DRAFT: Memoizing failiures in RLMeta

Published on 2019-08-08.

This is a work in progress that will change. Like to see it finished? Let me know by sending me an email.

After reading Generating a PEG Parser I realized that RLMeta has a flaw in its its memoization logic: It only memoizes results when a rule matches. If a rule fails, it is not recorded in the memoization table. Therefore, if that rule is tried again at the same position, it has to try matching again, even though it will fail. In his article, Guido writes

It is important to cache negative results too - in fact most calls to parsing methods will be negative results.

Besides fixing the flaw in the memoization logic, I was also interested in seeing how it would affect performance.

In this article I fix the memoization logic in both the optimized version and the vm based version and see how performance is affected.

Overview

The memoization table currently only stores results of rule matches. If a rule fails, a new kind of value that indicates a failure must be stored. This value is the fail message.

Adding these entries in the memoization table only involves modifying the support library. The modifications look different for the different versions, and I will show them.

Optimized

In the optimized version, the memoization table is both queried and populated in the support library method _match_rule. The fixed version looks like this:

  1. optimized
  2. support.py
  3. match rule
def _match_rule(self, rule_name):
    key = (rule_name, self._stream.position())
    if key in self._memo:
        if self._memo[key][0] is None:
            self._stream.fail("")
        else:
            result, _, self._stream = self._memo[key]
    else:
        try:
            start = self._stream
            result = getattr(self, "_rule_{}".format(rule_name))()
            end = self._stream
            self._memo[key] = (result, start, end)
        except _MatchError as e:
            self._memo[key] = (None, None, None)
            raise
    return result

todo: fix fail message

VM

In the VM based version, the memoization table is queried and populated in different places. The first place it's populated is in the RETURN instruction:

  1. vm
  2. support.py
  3. RETURN
if len(call_backtrack_stack) == 0:
    return last_action.eval()
pc, key = call_backtrack_stack.pop()
memo[key] = (last_action, stream_pos_stack+[(stream, pos)])
continue

This code is unchanged and I include it here only for context. It populates the memoization table when a rule has matched. To populate the memoization table with a failure, the code that pops a backtrack entry must be modified like this:

  1. vm
  2. support.py
  3. pop backtrack entry
call_backtrack_entry = tuple()
while call_backtrack_stack:
    call_backtrack_entry = call_backtrack_stack.pop()
    if len(call_backtrack_entry) == 4:
        break
    else:
        _, key = call_backtrack_entry
        memo[key] = (None, fail_message)

If the popped item is not a backtrack entry, it must be a call entry. It means that the given rule has been called, and it has failed. In that case, None is stored in the memoization table to indicate a failure, along wit the fail message as second argument.

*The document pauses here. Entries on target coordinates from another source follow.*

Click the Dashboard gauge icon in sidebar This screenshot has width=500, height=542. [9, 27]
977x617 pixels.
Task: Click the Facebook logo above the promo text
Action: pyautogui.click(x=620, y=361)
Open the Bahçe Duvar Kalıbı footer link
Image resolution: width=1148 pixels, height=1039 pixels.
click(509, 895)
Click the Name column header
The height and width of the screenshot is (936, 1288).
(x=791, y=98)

Next code that queries the memoization table need to be updated. It happens in the two call instructions CALL and MATCH_CALL_RULE. They are changed to look at the first argument in the memoized entry. If it is None, it indicates a failure. The fail_message is then set and the continue statement is skipped:

  1. vm
  2. support.py
  3. CALL
key = (arg1, tuple([x[1] for x in stream_pos_stack]+[pos]))
if key in memo:
    if memo[key][0] is None:
        fail_message = memo[key][1]
    else:
        last_action, stream_pos_stack = memo[key]
        stream_pos_stack = stream_pos_stack[:]
        stream, pos = stream_pos_stack.pop()
        pc += 1
        continue
else:
    call_backtrack_stack.append((pc+1, key))
    pc = labels[arg1]
    continue
  1. vm
  2. support.py
  3. MATCH_CALL_RULE
if pos >= len(stream):
    fail_message = ("expected any",)
else:
    fn_name = str(stream[pos])
    key = (fn_name, tuple([x[1] for x in stream_pos_stack]+[pos]))
    if key in memo:
        if memo[key][0] is None:
            fail_message = memo[key][1]
        else:
            last_action, stream_pos_stack = memo[key]
            stream_pos_stack = stream_pos_stack[:]
            stream, pos = stream_pos_stack.pop()
            pc += 1
            continue
    else:
        call_backtrack_stack.append((pc+1, key))
        pc = labels[fn_name]
        pos += 1
        continue

Results

Performance measurements.

Memoizing failures seems to be much less important than memoizing matches. But it still improves performance.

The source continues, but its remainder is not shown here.